Mon sang fut répandu par toi,
Il versera le tien pour moi.
danaüs
Air : On vous en ratisse
Que mon cœur est agité !
Ah ! par cette obscurité,
Tu redoubles mon supplice,
Dis-moi donc qui me tuera.
lombre, en rentrant dans son tombeau
On vous en ratisse, tisse, tisse,
On vous en ratissera.
danaüs
Air : Comment faire
Ombre inhumaine expliquez-vous,
Sur qui doivent tomber mes coups ?
Dans une telle pépinière,
Il s’agit de développer
Celui que ma main doit frapper,
Comment faire ?
Air : Quand je tiens de ce jus d’octobre
Voyez la plaisante vétille,
Je n’ai pour sortir d’embarras
Qu’à tuer toute la famille,
Et je ne m’y tromperai pas.
Scène iv
Hypermnestre seule
Le théâtre change, et représente une mer agitée.
hypermnestre
Air : Sortez de vos retraites
Ah ! quel affreux orage,
Cessez vents furieux
D’exercer votre rage
Sur l’objet de mes feux.
Dans vos grottes profondes
Rentrez en ce moment,
Doux Zéphirs sur les ondes,
Conduisez mon amant.
Que je suis heureuse ! la tempête cesse.
airvide
Le temps est calme, et le vent doux,
Dépêchez-vous,
Mon cher époux.
L’Hymen nous attend au port,
Pour vous y faire un heureux sort.
Ce dieu dans ce jour
D’accord avec l’Amour
Va couronner l’ardeur qui nous presse,
Faisons sur ces bords,
Éclater nos transports,
Et que nos tendres désirs,
Comblés par les plaisirs,
Dans nos cœurs renaissent sans cesse.
Scène v
Hypermnestre, troupe de matelots et matelotes
hypermnestre
Air : Y avance, y avance
Viens promptement, jeune héros,
Hâte-toi, traverse les flots,
L’Amour veut de la diligence.
definitacteur, le chœur des matelots chœurdesmatelots
chœurdesmatelots
Y avance, avance,
Réponds à son impatience.
hypermnestre
Que ne vous dois-je point, mes chers enfants ? Voilà ce qui s’appelle être bien secondée.

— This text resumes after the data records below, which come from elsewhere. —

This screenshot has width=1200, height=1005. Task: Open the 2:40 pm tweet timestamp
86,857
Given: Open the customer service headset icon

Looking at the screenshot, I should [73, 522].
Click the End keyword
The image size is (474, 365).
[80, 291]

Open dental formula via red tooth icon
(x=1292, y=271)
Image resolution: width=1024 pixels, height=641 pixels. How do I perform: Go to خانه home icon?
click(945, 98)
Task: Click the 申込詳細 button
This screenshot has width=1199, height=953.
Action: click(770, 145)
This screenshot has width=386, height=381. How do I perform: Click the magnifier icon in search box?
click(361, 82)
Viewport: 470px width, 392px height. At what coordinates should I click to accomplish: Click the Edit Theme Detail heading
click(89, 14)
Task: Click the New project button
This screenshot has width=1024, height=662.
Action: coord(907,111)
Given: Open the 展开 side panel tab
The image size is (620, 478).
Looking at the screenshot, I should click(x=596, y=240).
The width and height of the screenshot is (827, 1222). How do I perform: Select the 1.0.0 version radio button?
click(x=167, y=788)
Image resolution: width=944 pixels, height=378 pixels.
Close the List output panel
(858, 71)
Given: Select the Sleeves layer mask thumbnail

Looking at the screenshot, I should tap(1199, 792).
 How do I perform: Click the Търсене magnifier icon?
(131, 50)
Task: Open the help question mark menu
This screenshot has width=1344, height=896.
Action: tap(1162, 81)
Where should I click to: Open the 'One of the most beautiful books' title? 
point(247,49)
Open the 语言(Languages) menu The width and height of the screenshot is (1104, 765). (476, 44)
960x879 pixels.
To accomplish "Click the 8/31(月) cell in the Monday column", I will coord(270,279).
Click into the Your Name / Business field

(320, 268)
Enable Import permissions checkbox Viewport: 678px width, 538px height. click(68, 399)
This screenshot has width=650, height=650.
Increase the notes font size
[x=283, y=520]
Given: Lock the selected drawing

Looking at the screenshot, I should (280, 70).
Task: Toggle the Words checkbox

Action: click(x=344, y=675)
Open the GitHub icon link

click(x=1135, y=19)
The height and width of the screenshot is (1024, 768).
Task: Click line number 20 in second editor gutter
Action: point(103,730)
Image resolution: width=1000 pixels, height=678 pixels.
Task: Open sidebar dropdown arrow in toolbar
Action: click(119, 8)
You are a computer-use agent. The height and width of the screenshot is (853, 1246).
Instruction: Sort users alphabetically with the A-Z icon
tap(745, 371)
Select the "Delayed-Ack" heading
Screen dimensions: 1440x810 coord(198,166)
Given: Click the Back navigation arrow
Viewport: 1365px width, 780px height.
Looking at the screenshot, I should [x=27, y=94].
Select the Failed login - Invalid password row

Lyncée ne peut manquer d’arriver lorsque tout un peuple l’appelle... Mais n’est-ce pas lui que j’aperçois... Ô ciel ! en quel état s’offre-t-il à mes yeux ?
Scène vi
Lyncée, les acteurs de la scène précédente
On voit Lyncée qui traverse les flots à la nage, il est en chemise.
lyncée
Air : Ça du vin, mettons-nous en train
Ça Fanchon,
Mon petit bouchon,
Ça ma chère
Faites faire
Du feu car j’ai le frisson.
hypermnestre
Cher époux
Je tremblais pour vous.
lyncée
Des poissons l’humide canaille,
Les huitres à l’écaille,
De moi tout était jaloux.
Mais enfin,
L’Amour bien plus fin
M’a malgré l’orage,
Conduit à la plage,
Je promets...
De n’en dériver jamais.
hypermnestre
Air : Ma fable est-elle obscure lure lure
Tout parle ici de votre amour extrême,
Mon tendre cœur n’a rien à désirer.
lyncée
De vous aimer je fais mon bien suprême,
De mon ardeur tout doit vous assurer.
hypermnestre
Mon cher amant, croyez-vous qu’elle dure ?
Lure, lure, lure.
Oh ! sans doute, elle durera
Autant qu’à l’Opéra.
hypermnestre et lyncée, ensemble
Air : Par bonheur ou par malheur
Sort heureux, aimable jour,
Vous augmentez mon amour
En finissant mes alarmes.
chœur
Sort heureux, aimable jour.
lyncée
Oh ! finissez, s’il vous plait, vous m’étourdissez. J’ai bien autre chose à faire que de vous entendre brailler, allons chercher le Roi, mon futur beau-père.
hypermnestre
Air : Je n’aimerai jamais que vous
Déjà vos frères et mes sœurs
Se jurent dans le temple
Les plus sincères ardeurs,
Suivons leur exemple.
lyncée
Cessons d’inutiles discours,
Nous n’avancerons rien si nous chantons toujours.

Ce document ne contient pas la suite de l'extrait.